(Source records)
>>>

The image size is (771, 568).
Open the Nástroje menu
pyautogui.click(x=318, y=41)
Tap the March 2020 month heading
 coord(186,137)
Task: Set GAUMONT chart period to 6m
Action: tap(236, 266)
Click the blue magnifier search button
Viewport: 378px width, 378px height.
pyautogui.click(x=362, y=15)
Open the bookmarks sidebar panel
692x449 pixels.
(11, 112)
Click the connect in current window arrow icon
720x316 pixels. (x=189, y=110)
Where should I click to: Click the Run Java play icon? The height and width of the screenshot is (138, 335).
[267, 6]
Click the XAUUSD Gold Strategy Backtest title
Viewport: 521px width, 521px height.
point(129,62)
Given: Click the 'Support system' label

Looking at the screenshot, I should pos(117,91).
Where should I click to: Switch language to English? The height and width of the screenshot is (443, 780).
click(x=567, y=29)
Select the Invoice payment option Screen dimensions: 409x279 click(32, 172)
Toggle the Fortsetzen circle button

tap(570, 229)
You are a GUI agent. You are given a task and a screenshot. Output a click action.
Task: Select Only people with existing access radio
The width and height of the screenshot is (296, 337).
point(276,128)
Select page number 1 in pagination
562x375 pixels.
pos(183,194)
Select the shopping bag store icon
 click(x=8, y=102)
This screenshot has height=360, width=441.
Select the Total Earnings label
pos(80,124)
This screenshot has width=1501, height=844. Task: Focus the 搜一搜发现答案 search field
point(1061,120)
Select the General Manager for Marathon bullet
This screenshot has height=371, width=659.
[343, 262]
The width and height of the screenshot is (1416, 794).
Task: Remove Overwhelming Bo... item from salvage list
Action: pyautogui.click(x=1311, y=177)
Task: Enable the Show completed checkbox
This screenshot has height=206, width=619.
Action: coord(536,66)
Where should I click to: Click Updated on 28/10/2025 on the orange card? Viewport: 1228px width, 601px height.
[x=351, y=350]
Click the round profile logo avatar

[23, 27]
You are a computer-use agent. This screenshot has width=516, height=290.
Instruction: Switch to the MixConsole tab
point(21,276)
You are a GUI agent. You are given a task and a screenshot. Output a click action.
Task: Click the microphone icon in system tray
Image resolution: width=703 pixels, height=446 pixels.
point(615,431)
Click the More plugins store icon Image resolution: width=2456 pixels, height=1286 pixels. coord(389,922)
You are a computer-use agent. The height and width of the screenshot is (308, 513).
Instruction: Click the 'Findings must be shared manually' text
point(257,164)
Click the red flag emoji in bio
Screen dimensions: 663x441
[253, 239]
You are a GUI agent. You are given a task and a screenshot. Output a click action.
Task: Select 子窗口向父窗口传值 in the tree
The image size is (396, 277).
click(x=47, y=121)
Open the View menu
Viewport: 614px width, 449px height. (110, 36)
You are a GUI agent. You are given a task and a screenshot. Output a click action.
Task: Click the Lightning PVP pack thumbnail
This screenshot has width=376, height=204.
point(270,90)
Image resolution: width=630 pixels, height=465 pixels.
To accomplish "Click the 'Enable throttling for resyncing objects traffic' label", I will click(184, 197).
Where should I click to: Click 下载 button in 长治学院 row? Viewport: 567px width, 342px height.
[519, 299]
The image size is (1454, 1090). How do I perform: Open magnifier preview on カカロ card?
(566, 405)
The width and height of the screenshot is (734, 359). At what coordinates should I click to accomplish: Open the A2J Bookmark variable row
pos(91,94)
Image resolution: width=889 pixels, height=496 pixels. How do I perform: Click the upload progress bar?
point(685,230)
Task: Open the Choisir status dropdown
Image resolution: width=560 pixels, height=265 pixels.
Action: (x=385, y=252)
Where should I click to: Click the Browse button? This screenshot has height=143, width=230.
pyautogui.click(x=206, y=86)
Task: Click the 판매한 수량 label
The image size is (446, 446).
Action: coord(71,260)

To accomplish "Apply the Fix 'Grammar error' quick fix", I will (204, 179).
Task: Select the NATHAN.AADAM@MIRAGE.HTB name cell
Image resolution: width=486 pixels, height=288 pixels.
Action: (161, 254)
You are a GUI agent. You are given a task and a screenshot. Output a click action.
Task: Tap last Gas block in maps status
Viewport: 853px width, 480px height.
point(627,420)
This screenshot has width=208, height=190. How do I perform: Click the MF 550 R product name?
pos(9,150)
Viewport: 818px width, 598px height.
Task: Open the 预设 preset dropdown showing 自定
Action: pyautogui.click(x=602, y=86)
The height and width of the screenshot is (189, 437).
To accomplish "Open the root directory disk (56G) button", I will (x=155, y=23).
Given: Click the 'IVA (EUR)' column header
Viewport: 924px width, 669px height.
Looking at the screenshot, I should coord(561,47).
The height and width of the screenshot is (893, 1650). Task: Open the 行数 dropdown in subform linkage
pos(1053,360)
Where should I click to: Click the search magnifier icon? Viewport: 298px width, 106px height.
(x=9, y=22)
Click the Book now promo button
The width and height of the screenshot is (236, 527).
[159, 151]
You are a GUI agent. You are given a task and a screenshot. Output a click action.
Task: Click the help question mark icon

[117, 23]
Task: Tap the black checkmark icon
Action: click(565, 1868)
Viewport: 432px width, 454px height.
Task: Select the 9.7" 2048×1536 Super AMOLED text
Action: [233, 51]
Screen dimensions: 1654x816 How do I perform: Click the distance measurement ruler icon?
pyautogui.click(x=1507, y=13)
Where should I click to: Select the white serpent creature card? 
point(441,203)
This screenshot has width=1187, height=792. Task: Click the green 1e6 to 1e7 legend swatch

<<<

TASK OBJECTIVE: Duplicate the lines in the items above, beginning with the line containing "This screenshot has width=208, height=190." and running through the line containing "Action: pyautogui.click(x=602, y=86)", both included.

SOLUTION BELOW:
This screenshot has width=208, height=190. How do I perform: Click the MF 550 R product name?
pos(9,150)
Viewport: 818px width, 598px height.
Task: Open the 预设 preset dropdown showing 自定
Action: pyautogui.click(x=602, y=86)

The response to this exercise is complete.